Overigens dienen werkgevers hun zorgplicht ten aanzien van de arbeidsomstandigheden ook na te leven voor thuiswerkplekken in het buitenland. Zo moet een werkplek ter beschikking worden gesteld die ergonomisch verantwoord is.
Ook vanuit het perspectief van sociale zekerheid kunnen er gevolgen zijn als uw werknemer vanuit huis werkt. Als een werknemer die normaliter in Nederland zou werken, meer zal thuiswerken vanuit het woonland dan is er een kans dat de werknemer op basis van het EU-recht ook sociaal verzekerd raakt in het woonland. Dit heeft niet alleen gevolgen voor de werknemer, zo kan het zijn dat de werkgever zich zal moeten registreren in het woonland van de werknemer om de premies af te dragen.

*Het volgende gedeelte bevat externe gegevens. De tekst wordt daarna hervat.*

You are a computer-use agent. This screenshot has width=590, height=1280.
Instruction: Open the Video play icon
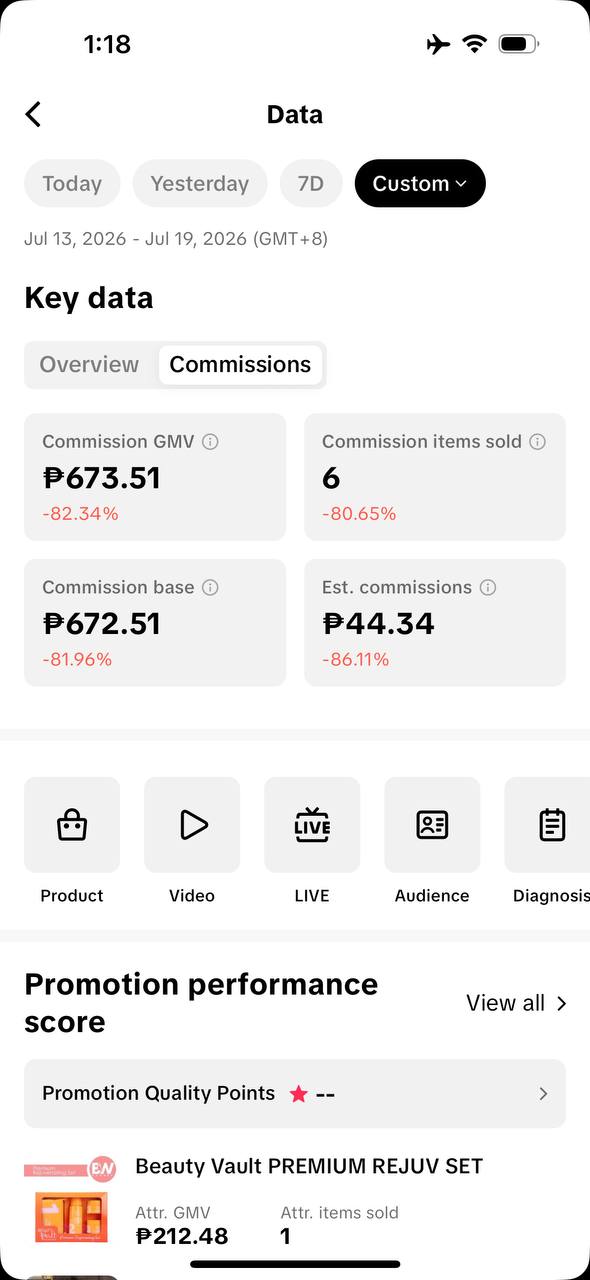[192, 825]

In tegenstelling tot de belastingplicht is er voor de sociale zekerheid op EU niveau een kaderovereenkomst gesloten. De kaderovereenkomst komt tegemoet aan de wensen van werknemers en werkgevers om gedeeltelijk thuis te kunnen werken zonder genoemde gevolgen. Op dit moment hebben negentien lidstaten de kaderovereenkomst getekend en heeft alleen het Verenigd Koninkrijk aangegeven de overeenkomst niet te zullen tekenen. Op basis van de overeenkomst kunnen grenswerkers tot maximaal 50% van hun tijd thuis werken, zonder aan het socialezekerheidsregime van dat land onderworpen te worden. Lees voor verdere achtergrond ons eerder Belastingnieuwsartikel.

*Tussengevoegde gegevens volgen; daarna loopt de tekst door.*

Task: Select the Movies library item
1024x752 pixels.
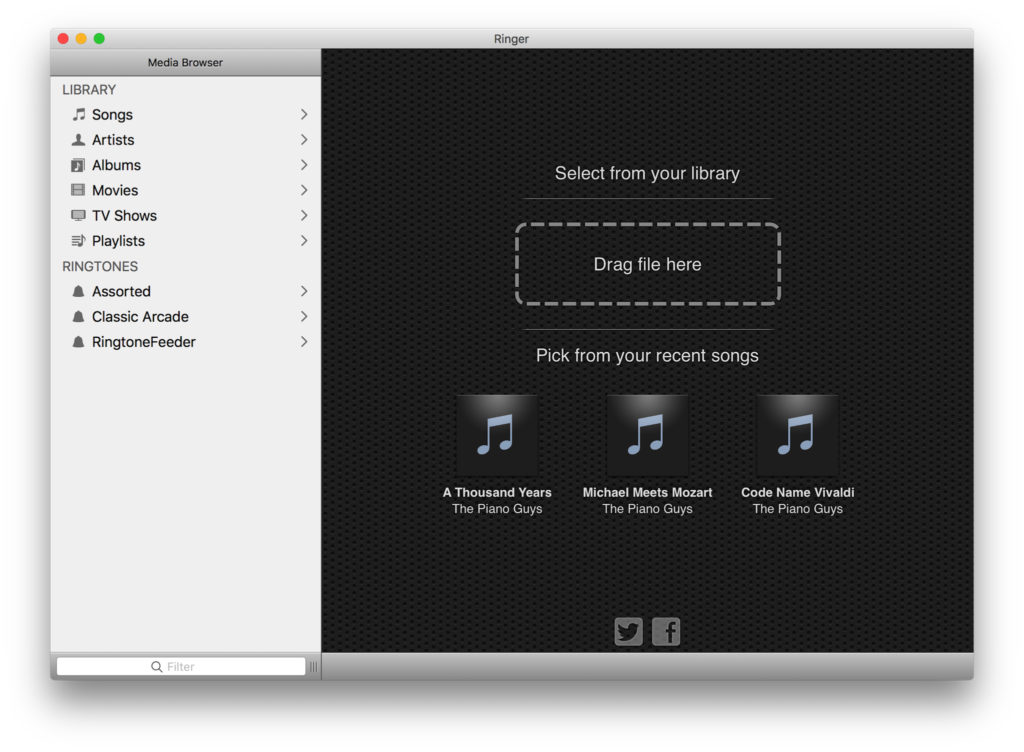Action: 115,190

Als een werknemer thuis werkt kan er een vaste inrichting van de werkgever ontstaan in het woonland van de werknemer. Dit kan onder andere gevolgen hebben voor de heffing van vennootschapsbelasting in het woonland van de werknemer. In het algemeen zal een werknemer die een aantal dagen per week thuis werkzaam is, niet snel leiden tot een vaste inrichting als de werknemer daarnaast beschikt over een werkplek op het kantoor van zijn werkgever. Als de werknemer echter door bijvoorbeeld zijn business development rol vanuit huis contracten met klanten kan sluiten, wordt het risico op een vaste inrichting groter. Echter, dit zal van geval tot geval bekeken moeten worden omdat sommige landen sneller een vaste inrichting vaststellen bij thuiswerken dan andere landen.
Door het aannemen van de motie rondom het oplossen van de fiscale knelpunten bij thuiswerken van grensarbeiders, komt mogelijk een oplossing in zicht. Tot die tijd adviseren u om duidelijk beleid en inzicht te hebben in het thuiswerken van uw grensarbeiders om ongewenste consequenties op het gebied van internationale belastingheffing, het toepasselijke (arbeids)recht of sociale zekerheid te voorkomen.